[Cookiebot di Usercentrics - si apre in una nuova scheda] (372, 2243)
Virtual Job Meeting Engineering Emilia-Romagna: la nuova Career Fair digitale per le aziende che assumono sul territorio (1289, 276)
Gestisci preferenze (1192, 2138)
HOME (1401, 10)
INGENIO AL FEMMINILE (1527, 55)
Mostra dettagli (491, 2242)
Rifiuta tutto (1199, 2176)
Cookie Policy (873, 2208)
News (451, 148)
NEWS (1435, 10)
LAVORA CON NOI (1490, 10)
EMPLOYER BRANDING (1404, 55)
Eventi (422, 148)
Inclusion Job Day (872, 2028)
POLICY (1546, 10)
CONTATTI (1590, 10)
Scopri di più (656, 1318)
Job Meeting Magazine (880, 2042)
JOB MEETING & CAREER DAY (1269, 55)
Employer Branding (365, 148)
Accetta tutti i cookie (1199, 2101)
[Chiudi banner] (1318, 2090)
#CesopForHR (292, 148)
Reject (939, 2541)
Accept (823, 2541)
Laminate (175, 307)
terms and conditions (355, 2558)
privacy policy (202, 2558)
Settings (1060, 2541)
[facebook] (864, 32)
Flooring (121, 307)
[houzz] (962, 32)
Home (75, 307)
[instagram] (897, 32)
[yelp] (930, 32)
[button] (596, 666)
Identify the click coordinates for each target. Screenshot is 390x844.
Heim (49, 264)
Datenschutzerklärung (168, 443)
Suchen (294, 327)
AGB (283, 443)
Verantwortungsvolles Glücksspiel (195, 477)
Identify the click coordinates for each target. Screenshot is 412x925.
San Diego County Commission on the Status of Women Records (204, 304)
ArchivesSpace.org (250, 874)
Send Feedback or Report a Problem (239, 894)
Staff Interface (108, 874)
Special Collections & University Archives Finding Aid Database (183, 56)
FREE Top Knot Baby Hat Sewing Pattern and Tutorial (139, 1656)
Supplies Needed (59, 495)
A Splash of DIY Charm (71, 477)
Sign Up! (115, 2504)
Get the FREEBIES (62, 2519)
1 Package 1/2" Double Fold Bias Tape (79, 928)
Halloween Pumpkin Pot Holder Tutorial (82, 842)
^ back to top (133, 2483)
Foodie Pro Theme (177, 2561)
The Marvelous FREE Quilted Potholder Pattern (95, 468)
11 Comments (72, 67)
====================
__Required action__.
Write out only the lines from the one containing "ArchivesSpace.org (250, 874)" through the end of the listing above, exactly as they stand.

__Result of the exercise__.
ArchivesSpace.org (250, 874)
Send Feedback or Report a Problem (239, 894)
Staff Interface (108, 874)
Special Collections & University Archives Finding Aid Database (183, 56)
FREE Top Knot Baby Hat Sewing Pattern and Tutorial (139, 1656)
Supplies Needed (59, 495)
A Splash of DIY Charm (71, 477)
Sign Up! (115, 2504)
Get the FREEBIES (62, 2519)
1 Package 1/2" Double Fold Bias Tape (79, 928)
Halloween Pumpkin Pot Holder Tutorial (82, 842)
^ back to top (133, 2483)
Foodie Pro Theme (177, 2561)
The Marvelous FREE Quilted Potholder Pattern (95, 468)
11 Comments (72, 67)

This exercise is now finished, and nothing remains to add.